Side B: Thinks it is reasonable to expect every teenage boy to choose between abstinence that gets them mistaken for having been too undesirable to get laid, a vasectomy that shuts them out from future biological fatherhood, or a risk of live-ruining poverty every time he has sex.
But that sort of "judge each side by who defends it on webforums" line of reasoning has led me wrong before, and recently, this old thread came back to mind. *
So I felt compelled to follow up on it.
1: What safeguards; real safeguards (none of these "she wouldn't want to be a mother unless she had a promise from the father to stay" assumptions, I mean actual safeguards under law, not murky assumptions about human behaviour) are there against the sort of scenario described above happening and ruining the guy's life and career prospects and dragging him into poverty?
2: If these safeguards exist, why was the average NSer's first instinct to say "he should've gotten a vasectomy"? Doesn't that suggest, in their eyes, "he should've gotten a vasectomy" to be a stronger argument than any relating to whatever supposed safeguards exist?
3: As well, why wasn't the rest of side B distancing themselves from the "he should've gotten a vasectomy" talking point? Or for that matter, why weren't they actively calling BS on it? Why were the only people actively calling BS on it those of us from side A?
*(Yes, the reception of my thread about the new Bill Maher season was what got me thinking about previous such threads.)
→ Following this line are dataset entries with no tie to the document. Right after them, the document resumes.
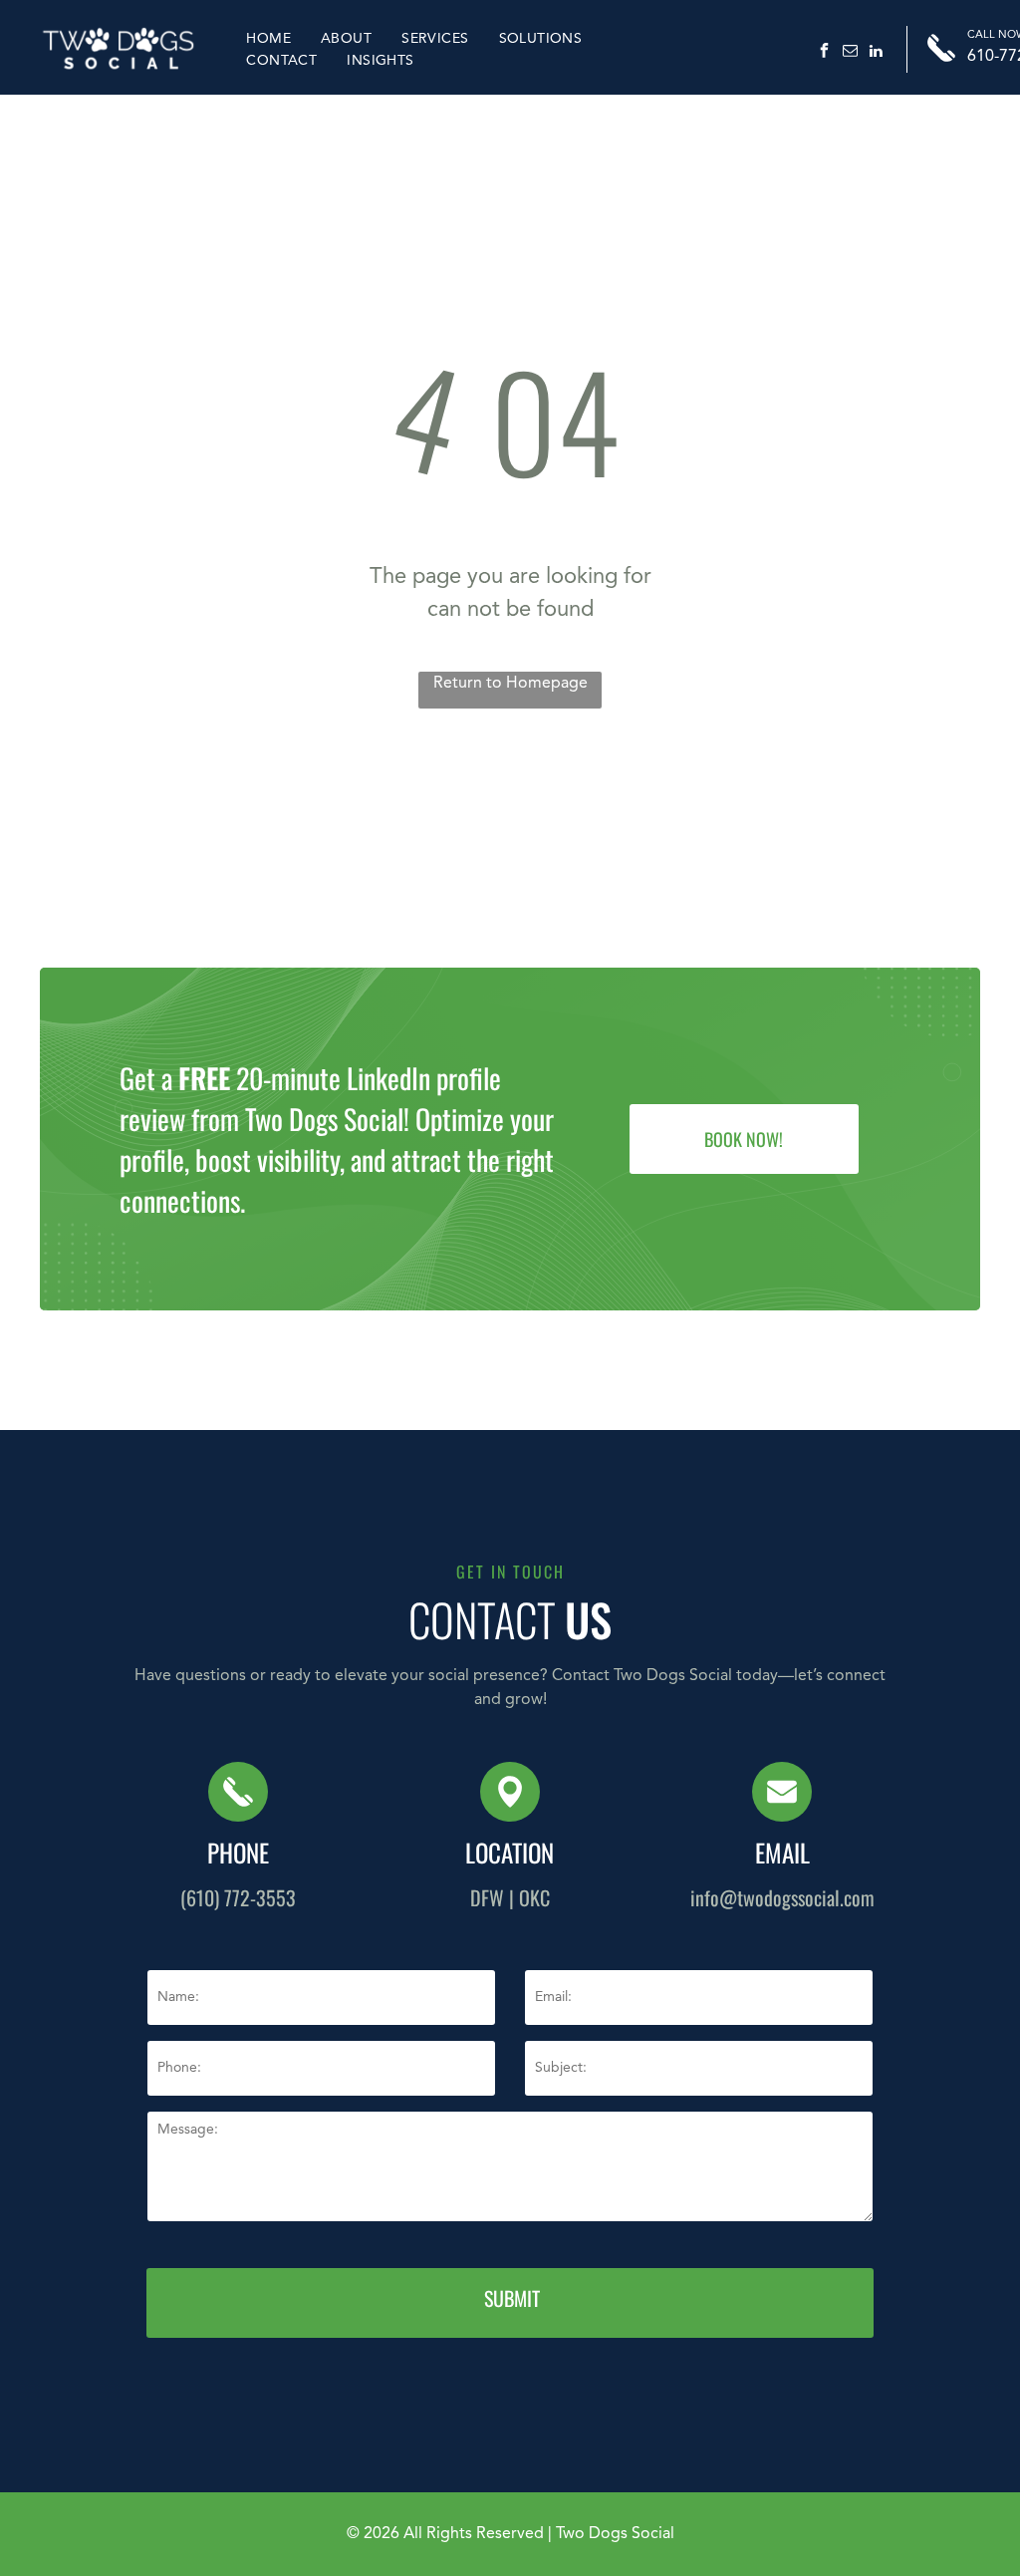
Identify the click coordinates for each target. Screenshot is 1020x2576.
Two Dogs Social (615, 2534)
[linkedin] (876, 53)
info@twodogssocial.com (782, 1897)
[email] (850, 53)
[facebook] (824, 53)
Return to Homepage (510, 684)
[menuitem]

Apr 21 edit: Poll included. On a technically-distinct topic but one that's closely related enough to belong here. I'm boiling it down to:
Category x: Voters so in denial that "she kept the baby after saying she wouldn't and dragged him into poverty with her" could even happen at all that even the legal system can't be trusted to assess the likelihood of this case by case.
Category y: Voters who grant that it can happen, but believe so strongly that he is obligated to stay even under that circumstance that the legal system should drag him into poverty with her if he tries to leave.
Category z: Other
And breaking it down by the sexes of each, as unless one attributes this to lobbyists, one needs the support of both sexes to maintain the status quo this way.